● **AVAILABLE DATA**
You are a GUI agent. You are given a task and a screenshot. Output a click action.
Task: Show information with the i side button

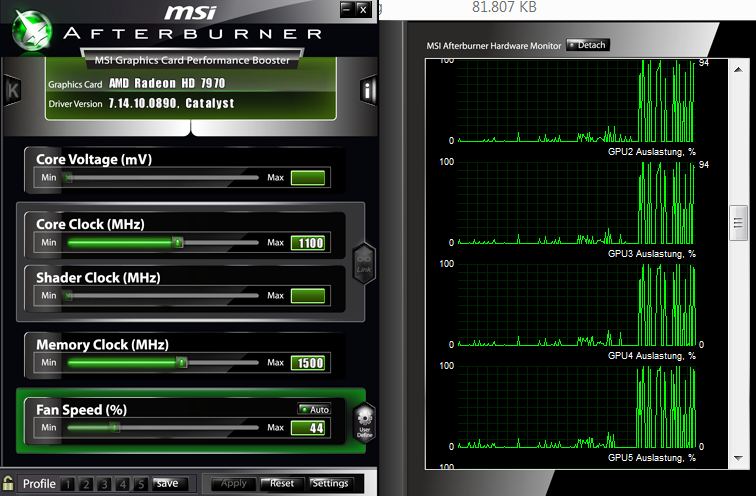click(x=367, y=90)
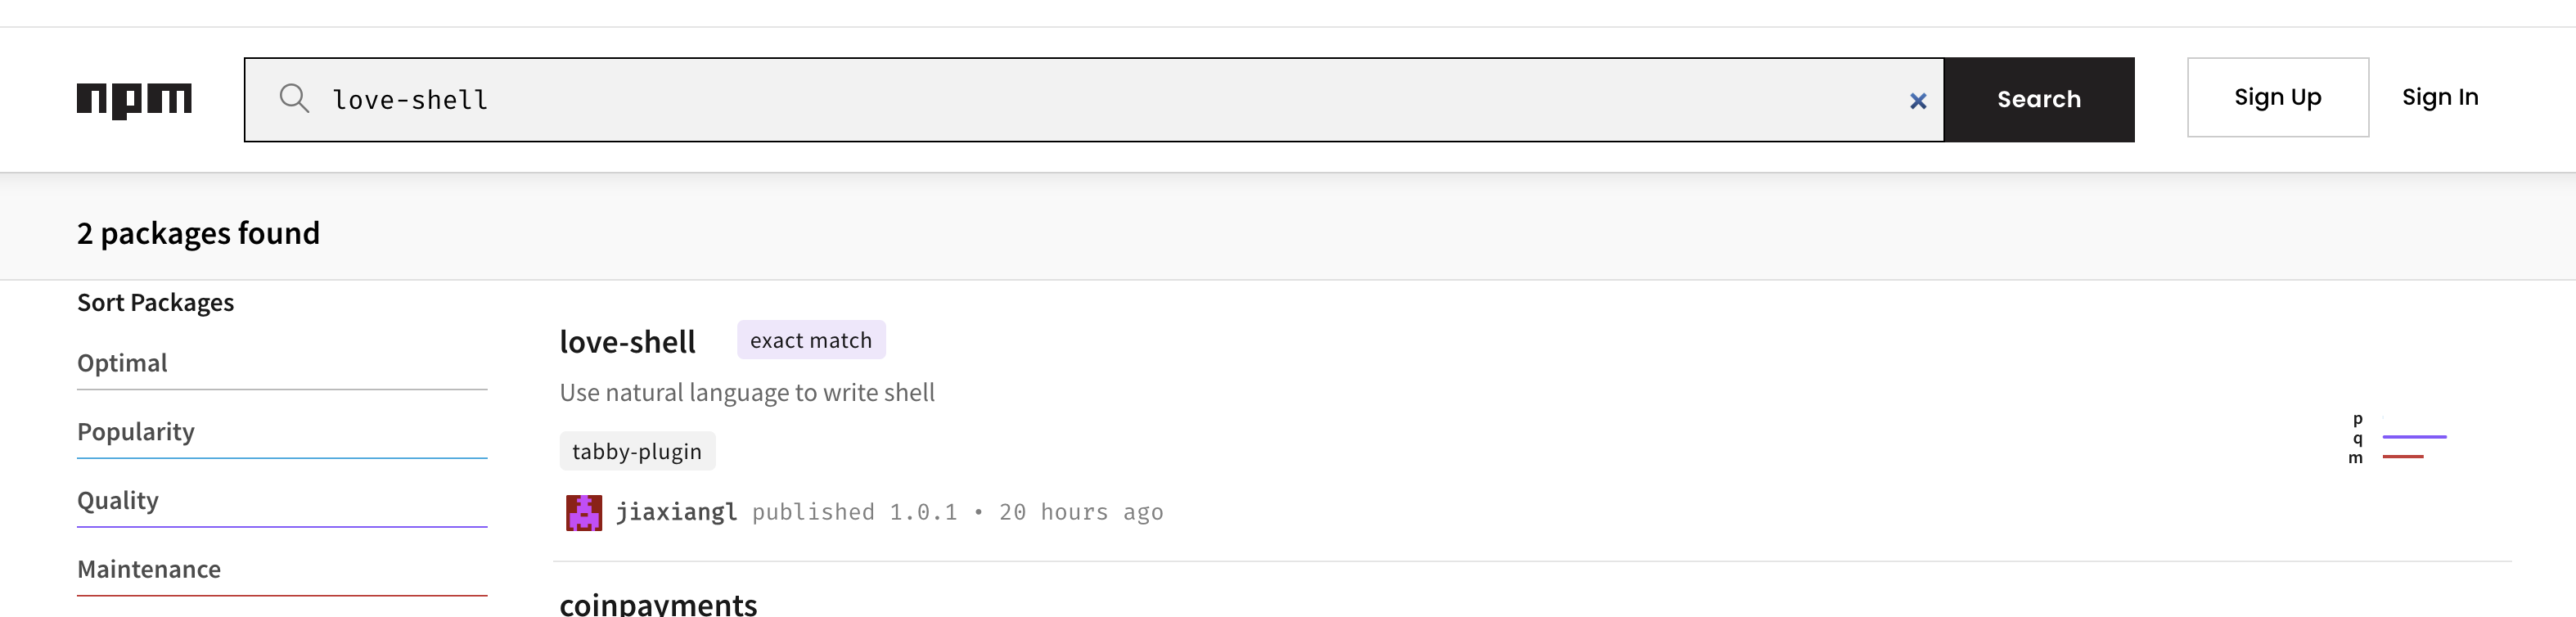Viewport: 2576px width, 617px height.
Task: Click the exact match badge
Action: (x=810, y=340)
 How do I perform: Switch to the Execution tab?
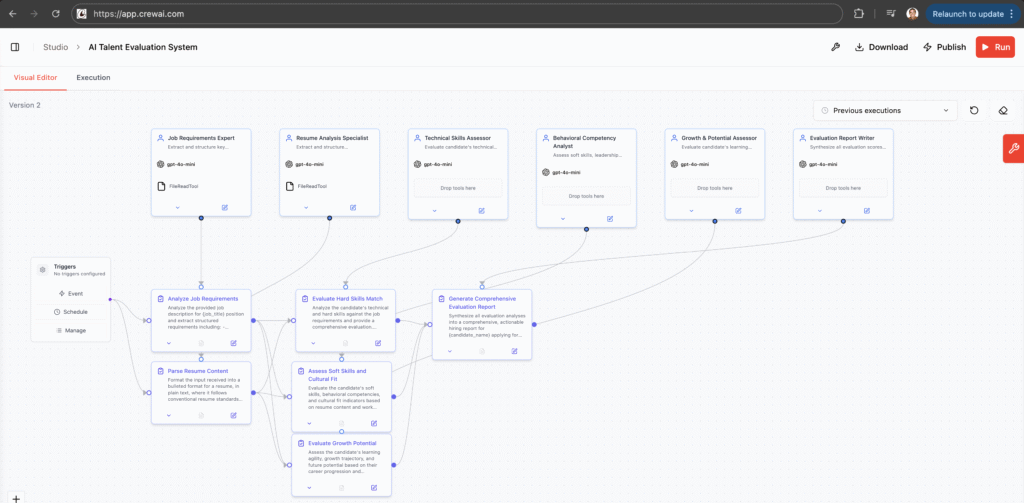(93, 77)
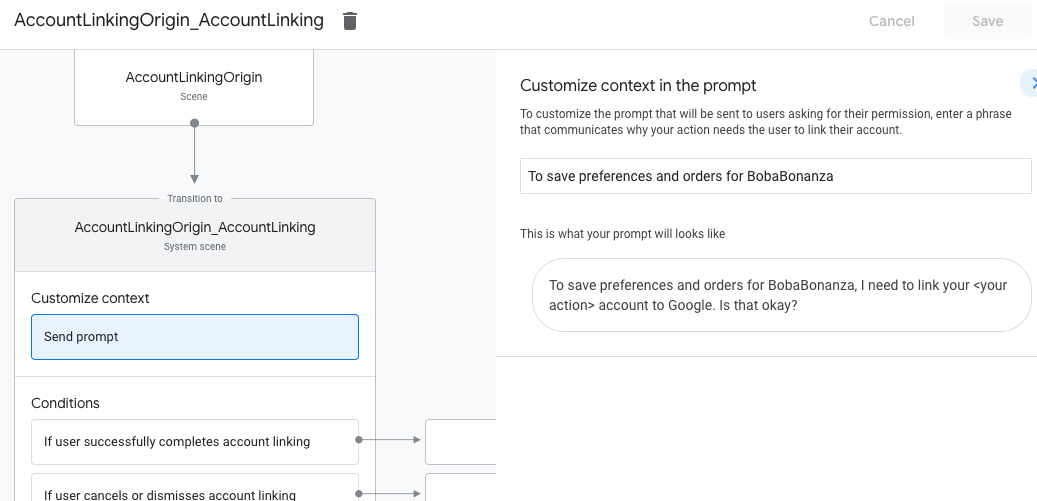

● **WHAT THE TASK ASKS**
Write out every line of the entries above as a JSON list of strings, one string per line, with blank lines and the pictures left out.

● **FINISHED ANSWER**
[
  "You are a GUI agent. You are given a task and a screenshot. Output a click action.",
  "Task: Show information with the i side button",
  "click(x=367, y=90)",
  "Viewport: 2576px width, 617px height.",
  "Task: Click the exact match badge",
  "Action: (x=810, y=340)",
  " How do I perform: Switch to the Execution tab?",
  "(93, 77)"
]